TBC, I think that some insight like "models might generalize in a conditioning-ish sort of way even after RL, maybe we should make some tweaks to our training process to improve safety based on this hypothesis " seems like a good idea. But this isn't really an overall safety proposal IMO and a bunch of the other ideas in the Conditioning Predictive Models paper seem pretty dubious or at least overconfident to me.

Thanks for taking the time to write out your response. I think the last point you made gets at the heart of our difference in perspectives. 

  • You could hope for substantial coordination to wait for bigger models that you only use via CPM, but I think bigger models are much riskier than well elicited small models so this seems to just make the situation worse putting aside coordination feasibility.

If we're looking at current LLMs and asking whether conditioning provides an advantage in safely eliciting useful information, then for the most part I agree with your critiques. I also agree that bigger models are much riskier, but I have the expectation that we're going to get them anyway. With those more powerful models come new potential issues, like predicting manipulated observations and performative prediction, that we don't see in current systems.  Strategies like RLHF also become riskier, as deceptive alignment becomes more of a live possibility with greater capabilities.

My motivation for this approach is in raising awareness and addressing the risks that seem likely to arise in future predictive models, regardless of the ends to which they're used. Then, success in avoiding the dangers from powerful predictive models would open the possibility of using them to reduce all-cause existential risk.

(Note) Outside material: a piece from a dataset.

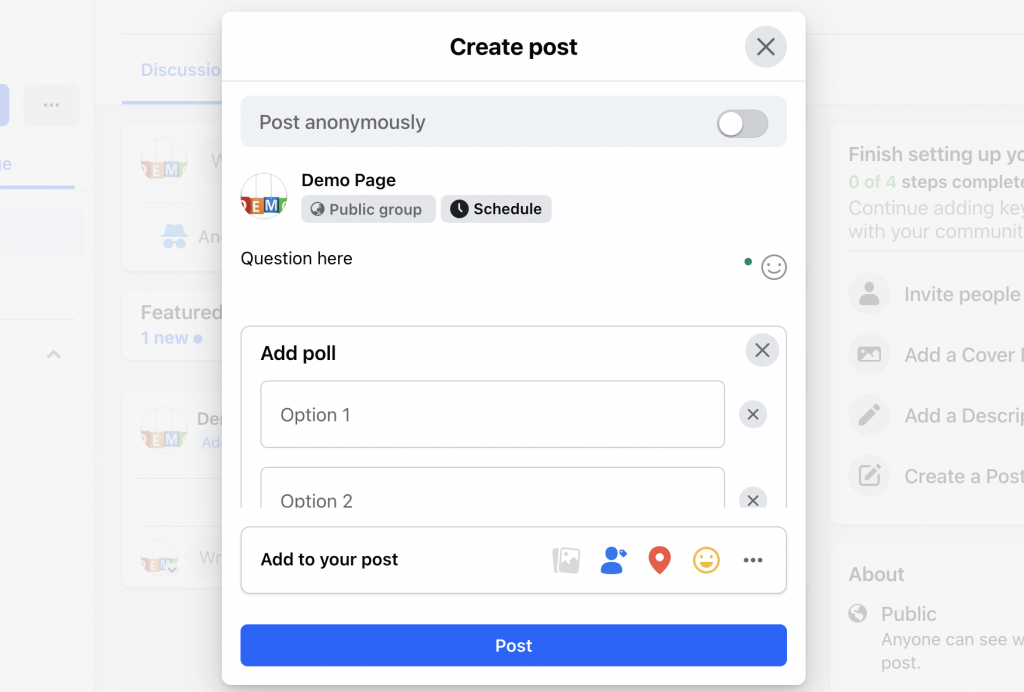Remove the Option 1 poll choice
This screenshot has height=692, width=1024.
[753, 414]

I also agree that bigger models are much riskier, but I have the expectation that we're going to get them anyway

I think I was a bit unclear. Suppose that by default GPT-6 if maximally elicited would be transformatively useful (e.g. capable of speeding up AI safety R&D by 10x). Then I'm saying CPM would require coordinating to not use these models and instead wait for GPT-8 to hit this same level of transformative usefulness. But GPT-8 is actually much riskier via being much smarter.

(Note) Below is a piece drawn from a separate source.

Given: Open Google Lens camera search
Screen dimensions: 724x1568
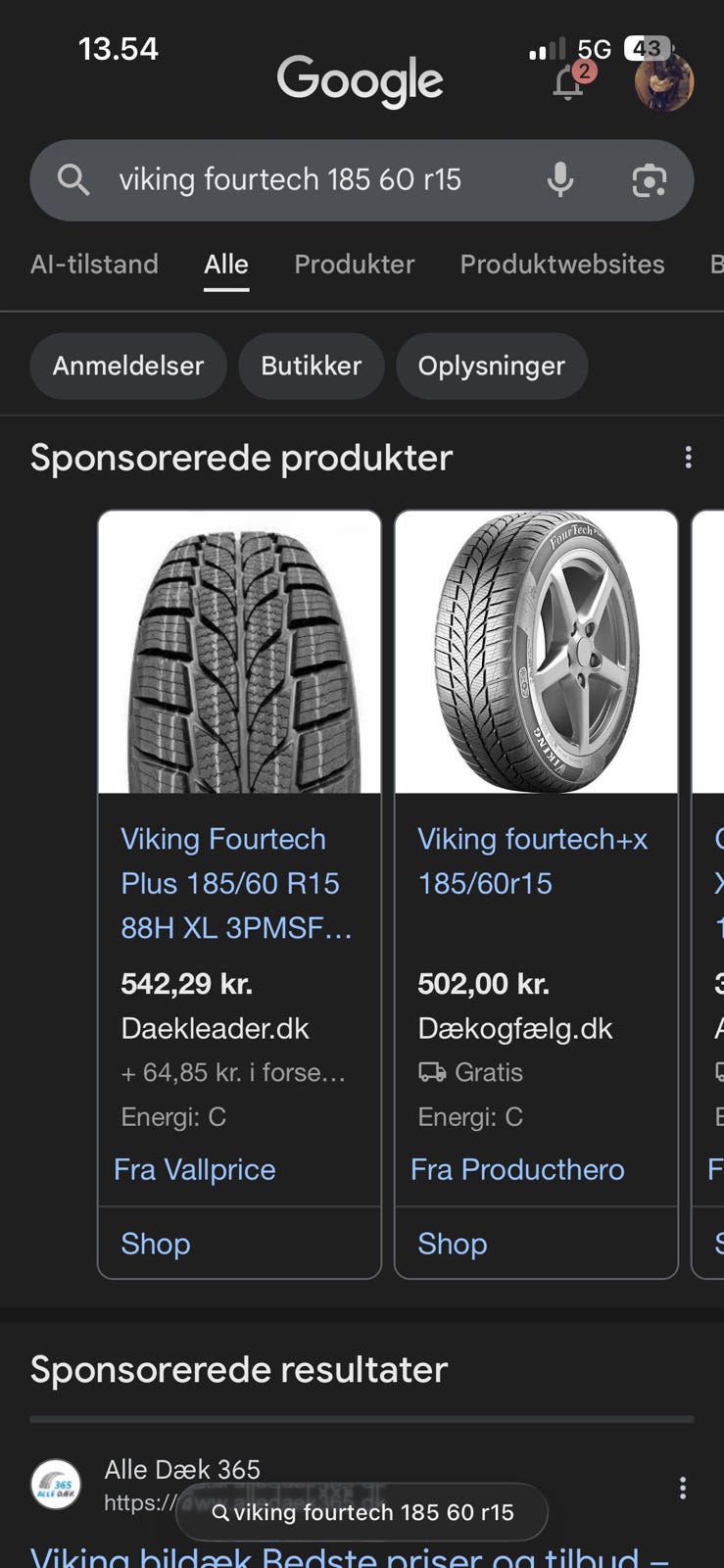Looking at the screenshot, I should coord(649,180).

(I also edited my comment to improve clarity.)


Fwiw, I still think about Conditioning Predictive Models stuff quite a lot and think it continues to be very relevant. I think that if future AI systems continue to look very much like present AI systems, I expect some of the major problems that we'll have to deal with will be exactly the major problems presented in that paper (e.g. a purely predictive AI system predicting the output of a deceptively aligned AI system continues to look like a huge and important problem to me).

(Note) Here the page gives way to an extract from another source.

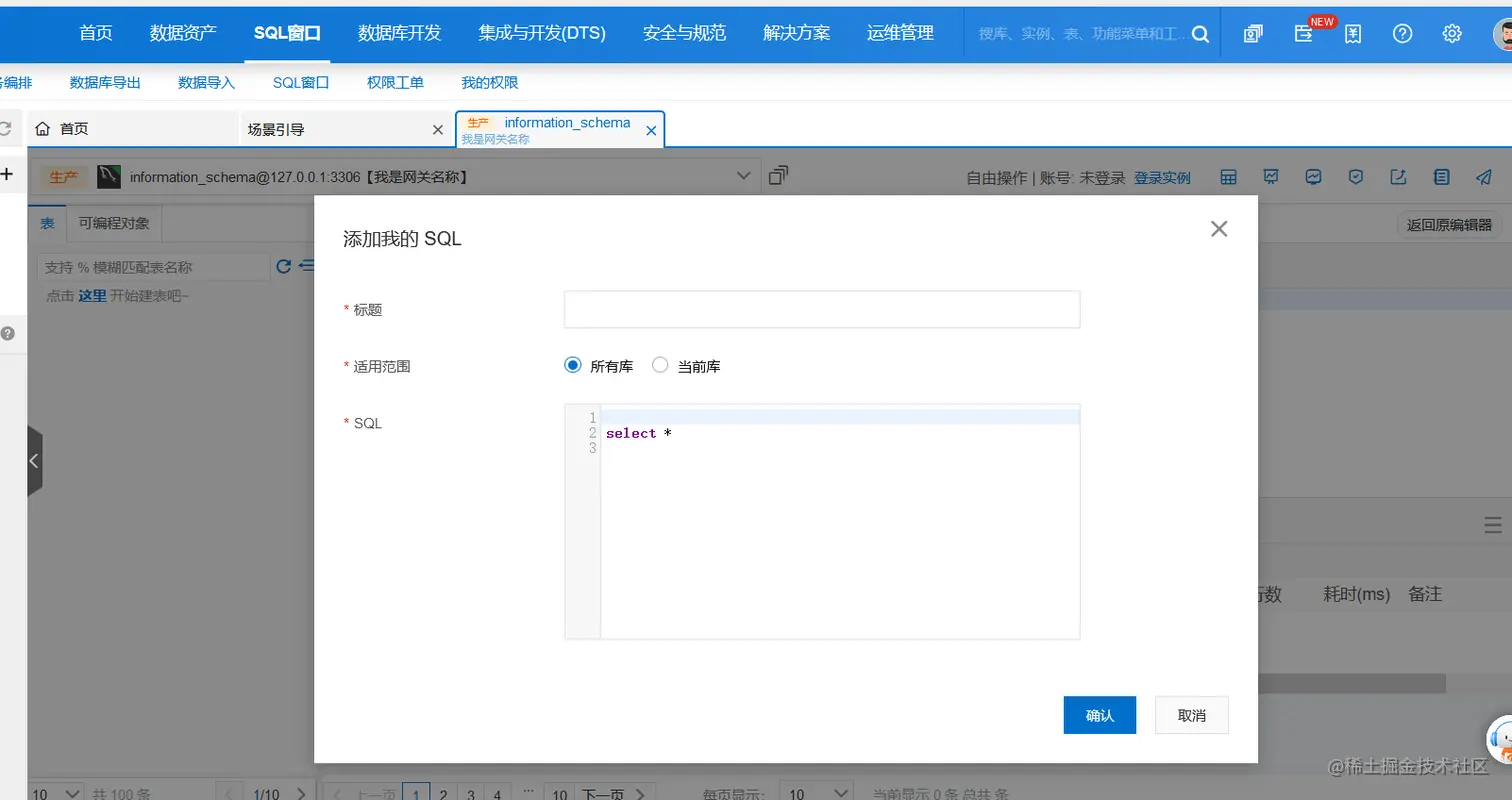1512x800 pixels.
Task: Select the 当前库 radio option
Action: coord(660,365)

Anything that can be measured can be predicted, but the inverse is also true. Whatever can’t be measured is necessarily excluded. A model hat is trained to predict based on images recorded by digital cameras, likely learns to predict what images will be recorded by digital cameras – not the underlying reality. If the model believes that the device recording a situation will be hacked to show a different outcome, then the correct prediction for it to make will be that false reading.

LeCun expects that future models which do self-supervised learning on sensory data instead of text won't predict this sensory data directly, but instead only an embedding. He calls this Joint Embedding Predictive Architecture. The reason is that, unlike text in LLMs, sensory data is much higher dimensional and has a large amount of unpredictable noise and redundancy, which makes the usual token-prediction approach unfeasible.

If that is right, future predictive models won't try to predict exact images of a camera anyway. What it predicts may be similar to a belief in humans. Then the challenge is presumably to translate its prediction from representation space back to something humans can understand, like text, in a way that doesn't incentivize deception. This translation may then well mention things like the camera being hacked.